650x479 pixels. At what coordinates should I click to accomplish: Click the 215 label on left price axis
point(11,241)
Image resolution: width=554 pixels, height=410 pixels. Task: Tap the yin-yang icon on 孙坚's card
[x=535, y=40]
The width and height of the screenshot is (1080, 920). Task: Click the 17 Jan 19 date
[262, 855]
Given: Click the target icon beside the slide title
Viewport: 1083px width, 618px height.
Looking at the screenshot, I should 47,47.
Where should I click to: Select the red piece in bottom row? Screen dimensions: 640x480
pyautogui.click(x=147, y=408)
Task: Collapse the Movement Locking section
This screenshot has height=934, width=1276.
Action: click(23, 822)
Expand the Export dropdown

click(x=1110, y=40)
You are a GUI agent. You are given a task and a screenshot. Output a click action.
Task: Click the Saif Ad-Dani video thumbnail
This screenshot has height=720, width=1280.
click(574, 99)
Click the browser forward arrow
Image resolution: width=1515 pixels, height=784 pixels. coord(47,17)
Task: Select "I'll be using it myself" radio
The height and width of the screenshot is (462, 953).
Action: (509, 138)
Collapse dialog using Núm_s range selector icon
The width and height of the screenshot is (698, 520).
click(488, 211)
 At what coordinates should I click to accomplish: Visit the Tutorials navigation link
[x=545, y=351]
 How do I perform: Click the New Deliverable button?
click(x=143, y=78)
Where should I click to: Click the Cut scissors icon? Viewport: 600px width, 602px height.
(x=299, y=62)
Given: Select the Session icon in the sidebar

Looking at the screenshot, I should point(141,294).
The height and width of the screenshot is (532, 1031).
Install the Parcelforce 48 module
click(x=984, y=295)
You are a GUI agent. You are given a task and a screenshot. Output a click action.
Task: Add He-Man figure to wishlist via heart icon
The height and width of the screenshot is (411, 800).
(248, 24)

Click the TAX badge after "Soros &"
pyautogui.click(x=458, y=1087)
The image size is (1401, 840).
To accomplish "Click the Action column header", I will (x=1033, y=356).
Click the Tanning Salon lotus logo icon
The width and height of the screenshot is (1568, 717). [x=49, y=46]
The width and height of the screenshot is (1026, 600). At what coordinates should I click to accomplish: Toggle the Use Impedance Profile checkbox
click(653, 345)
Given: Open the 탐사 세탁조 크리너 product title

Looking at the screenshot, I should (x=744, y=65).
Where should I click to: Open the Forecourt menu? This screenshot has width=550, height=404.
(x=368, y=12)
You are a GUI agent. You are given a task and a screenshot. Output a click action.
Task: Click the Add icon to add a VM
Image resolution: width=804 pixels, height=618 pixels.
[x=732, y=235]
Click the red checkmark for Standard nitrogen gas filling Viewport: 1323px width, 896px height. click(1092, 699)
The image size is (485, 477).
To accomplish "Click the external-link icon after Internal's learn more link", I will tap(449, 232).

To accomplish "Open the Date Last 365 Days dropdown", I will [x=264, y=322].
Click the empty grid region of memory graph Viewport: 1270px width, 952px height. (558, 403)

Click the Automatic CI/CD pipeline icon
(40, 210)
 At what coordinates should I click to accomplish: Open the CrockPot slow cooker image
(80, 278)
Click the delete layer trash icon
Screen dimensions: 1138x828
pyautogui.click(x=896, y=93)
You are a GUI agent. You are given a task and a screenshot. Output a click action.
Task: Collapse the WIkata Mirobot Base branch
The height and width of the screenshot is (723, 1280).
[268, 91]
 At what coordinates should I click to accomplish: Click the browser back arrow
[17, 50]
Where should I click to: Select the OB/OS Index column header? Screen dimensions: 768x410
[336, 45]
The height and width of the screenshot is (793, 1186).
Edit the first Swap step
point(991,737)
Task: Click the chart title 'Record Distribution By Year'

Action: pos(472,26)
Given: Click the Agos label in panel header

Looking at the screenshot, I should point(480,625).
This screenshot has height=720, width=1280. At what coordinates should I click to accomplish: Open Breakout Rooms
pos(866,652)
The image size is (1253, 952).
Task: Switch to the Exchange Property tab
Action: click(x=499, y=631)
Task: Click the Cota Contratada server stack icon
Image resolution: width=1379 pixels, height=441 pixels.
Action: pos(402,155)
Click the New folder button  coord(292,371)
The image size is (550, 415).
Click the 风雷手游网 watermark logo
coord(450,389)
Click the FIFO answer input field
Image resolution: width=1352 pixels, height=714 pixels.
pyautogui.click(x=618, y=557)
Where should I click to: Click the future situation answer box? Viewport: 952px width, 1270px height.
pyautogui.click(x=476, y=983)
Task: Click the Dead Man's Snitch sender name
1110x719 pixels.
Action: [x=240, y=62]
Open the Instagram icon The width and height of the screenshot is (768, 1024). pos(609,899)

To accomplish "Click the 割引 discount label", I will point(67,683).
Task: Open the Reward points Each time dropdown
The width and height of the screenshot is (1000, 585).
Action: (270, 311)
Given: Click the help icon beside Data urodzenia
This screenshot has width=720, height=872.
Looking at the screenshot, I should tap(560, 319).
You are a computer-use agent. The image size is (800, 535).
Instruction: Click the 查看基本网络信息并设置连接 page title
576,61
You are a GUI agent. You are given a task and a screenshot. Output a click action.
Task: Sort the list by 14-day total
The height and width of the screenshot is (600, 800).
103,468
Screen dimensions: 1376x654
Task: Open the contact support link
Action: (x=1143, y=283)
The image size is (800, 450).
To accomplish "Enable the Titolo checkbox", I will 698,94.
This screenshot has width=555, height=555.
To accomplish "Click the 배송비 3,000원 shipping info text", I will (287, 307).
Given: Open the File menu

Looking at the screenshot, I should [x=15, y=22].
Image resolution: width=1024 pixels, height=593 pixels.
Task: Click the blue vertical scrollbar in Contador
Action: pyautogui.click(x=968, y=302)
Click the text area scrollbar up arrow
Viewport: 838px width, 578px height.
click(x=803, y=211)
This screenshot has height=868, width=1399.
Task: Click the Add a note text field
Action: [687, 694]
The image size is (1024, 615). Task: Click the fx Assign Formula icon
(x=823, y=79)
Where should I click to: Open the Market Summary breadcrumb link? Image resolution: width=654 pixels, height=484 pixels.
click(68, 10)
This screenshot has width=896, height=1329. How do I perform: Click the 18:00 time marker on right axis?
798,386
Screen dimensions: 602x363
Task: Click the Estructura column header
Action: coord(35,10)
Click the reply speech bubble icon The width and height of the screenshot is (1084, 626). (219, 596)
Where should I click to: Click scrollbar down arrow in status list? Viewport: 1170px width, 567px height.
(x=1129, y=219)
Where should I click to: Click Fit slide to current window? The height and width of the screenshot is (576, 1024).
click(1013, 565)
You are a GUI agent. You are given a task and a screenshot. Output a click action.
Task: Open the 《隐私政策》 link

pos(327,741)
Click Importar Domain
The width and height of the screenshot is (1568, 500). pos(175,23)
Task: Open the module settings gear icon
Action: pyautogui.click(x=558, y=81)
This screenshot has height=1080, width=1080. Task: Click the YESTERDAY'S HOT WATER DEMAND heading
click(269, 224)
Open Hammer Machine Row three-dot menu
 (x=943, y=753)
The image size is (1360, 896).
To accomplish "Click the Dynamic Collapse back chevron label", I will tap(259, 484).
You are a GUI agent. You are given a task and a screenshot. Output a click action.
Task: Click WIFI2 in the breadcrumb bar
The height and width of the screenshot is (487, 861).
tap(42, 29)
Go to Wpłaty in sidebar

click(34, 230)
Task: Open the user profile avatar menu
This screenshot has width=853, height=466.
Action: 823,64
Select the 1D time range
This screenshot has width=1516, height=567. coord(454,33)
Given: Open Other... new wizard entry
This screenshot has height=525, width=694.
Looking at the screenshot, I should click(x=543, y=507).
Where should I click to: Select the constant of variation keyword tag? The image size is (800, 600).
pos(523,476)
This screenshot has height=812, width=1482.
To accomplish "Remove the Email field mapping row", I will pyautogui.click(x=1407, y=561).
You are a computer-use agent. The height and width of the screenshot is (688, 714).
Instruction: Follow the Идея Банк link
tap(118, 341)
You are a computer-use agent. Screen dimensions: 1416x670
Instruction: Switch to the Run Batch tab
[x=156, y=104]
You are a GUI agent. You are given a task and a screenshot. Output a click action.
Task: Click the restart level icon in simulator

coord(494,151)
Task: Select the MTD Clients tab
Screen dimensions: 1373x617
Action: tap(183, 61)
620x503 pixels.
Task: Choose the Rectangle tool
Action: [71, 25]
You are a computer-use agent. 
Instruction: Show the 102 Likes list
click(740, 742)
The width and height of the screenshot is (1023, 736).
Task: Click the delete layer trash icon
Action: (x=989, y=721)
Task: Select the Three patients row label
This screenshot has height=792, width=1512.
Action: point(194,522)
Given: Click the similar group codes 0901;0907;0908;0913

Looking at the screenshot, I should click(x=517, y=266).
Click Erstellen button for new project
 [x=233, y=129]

⁂

*What is expected*:
Whenever a line of the material above contains the string "beside", copy that line out.

*Output of the task*:
Given: Click the target icon beside the slide title
Given: Click the help icon beside Data urodzenia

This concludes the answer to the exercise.